** Task data follows **
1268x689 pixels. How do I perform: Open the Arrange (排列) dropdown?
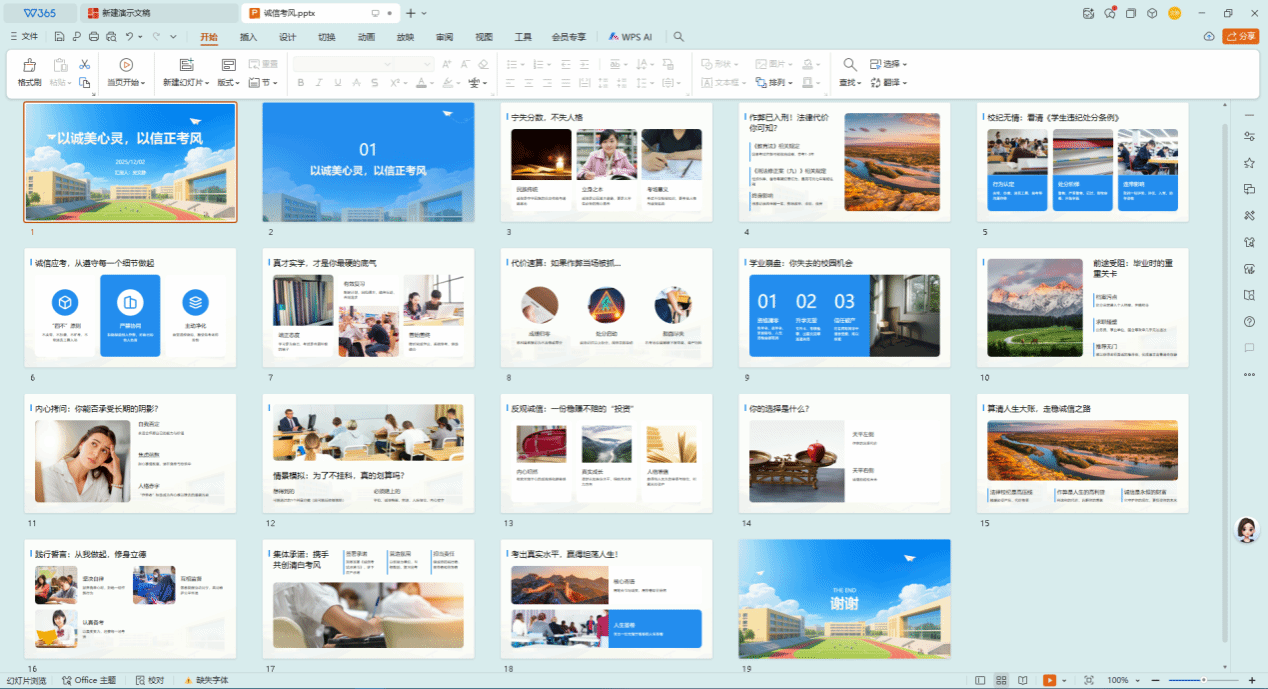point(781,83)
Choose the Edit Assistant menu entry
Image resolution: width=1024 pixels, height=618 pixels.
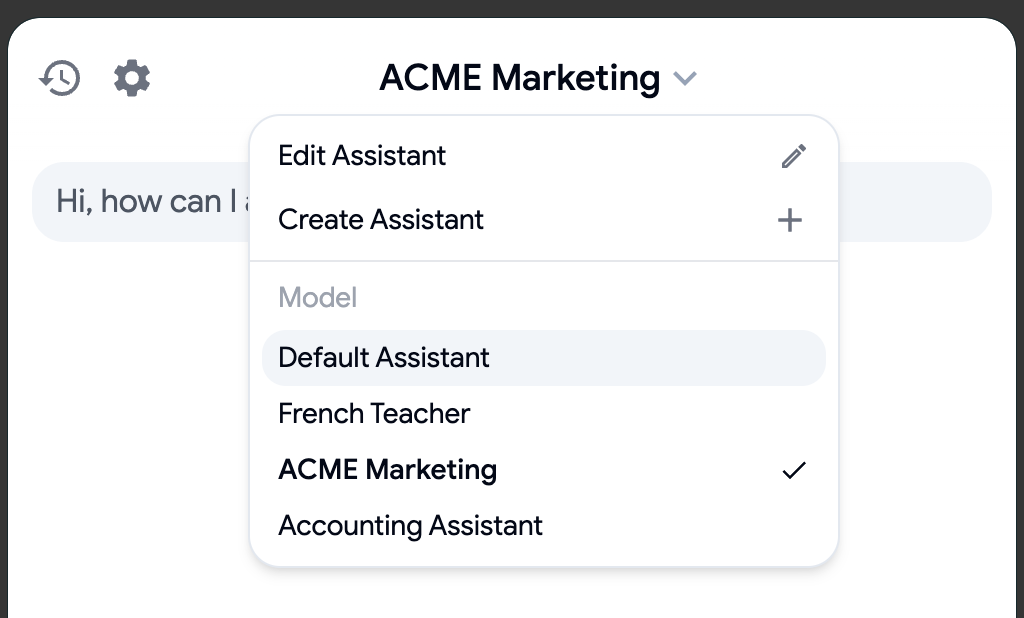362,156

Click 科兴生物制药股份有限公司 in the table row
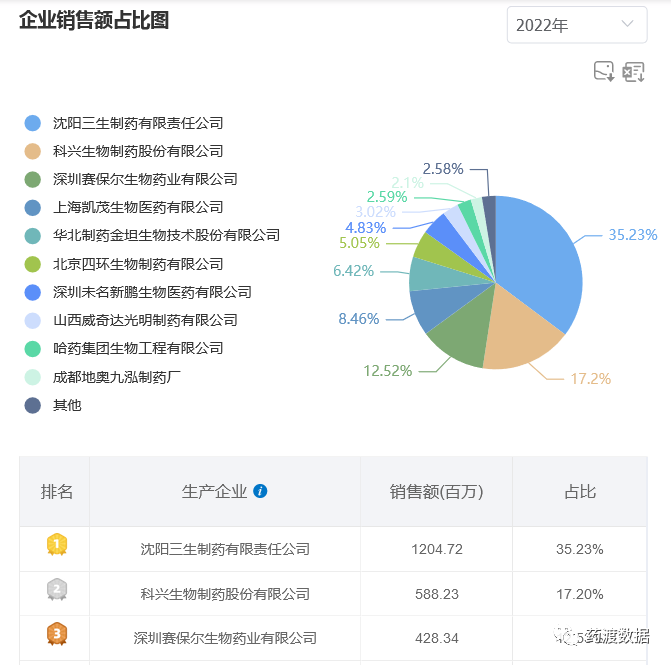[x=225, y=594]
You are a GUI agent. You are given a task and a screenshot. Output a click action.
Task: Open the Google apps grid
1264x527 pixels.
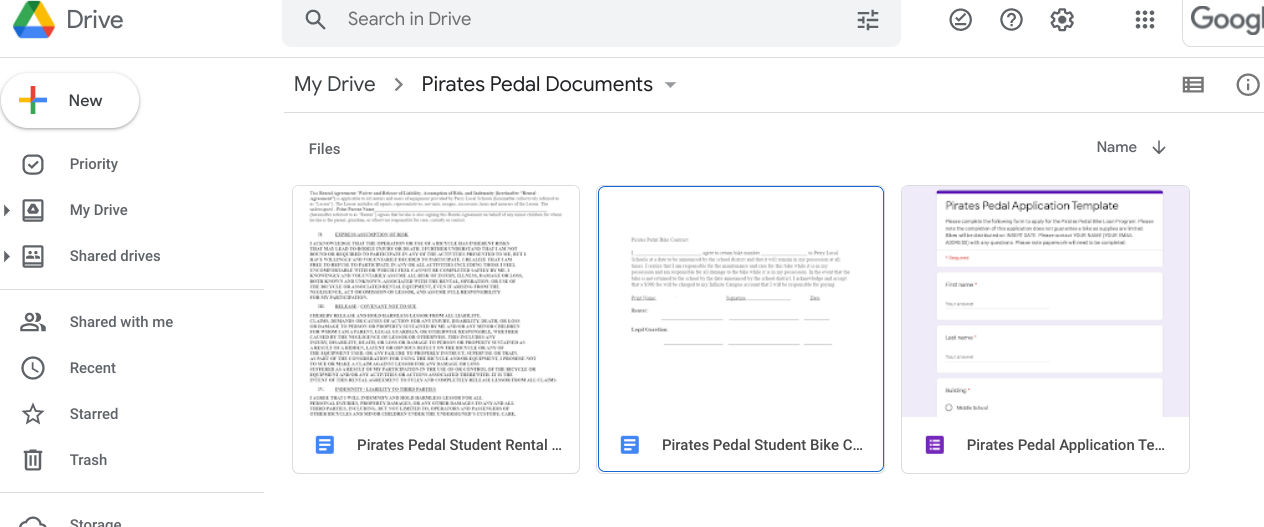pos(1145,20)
** End of Task data **
### Task directions
Omit all pictures and repeat the rest of the records verbatim.

### Answer area
1268x689 pixels. How do I perform: Open the Arrange (排列) dropdown?
point(781,83)
Choose the Edit Assistant menu entry
Image resolution: width=1024 pixels, height=618 pixels.
362,156

Click 科兴生物制药股份有限公司 in the table row
[x=225, y=594]
You are a GUI agent. You are given a task and a screenshot. Output a click action.
Task: Open the Google apps grid
1264x527 pixels.
pos(1145,20)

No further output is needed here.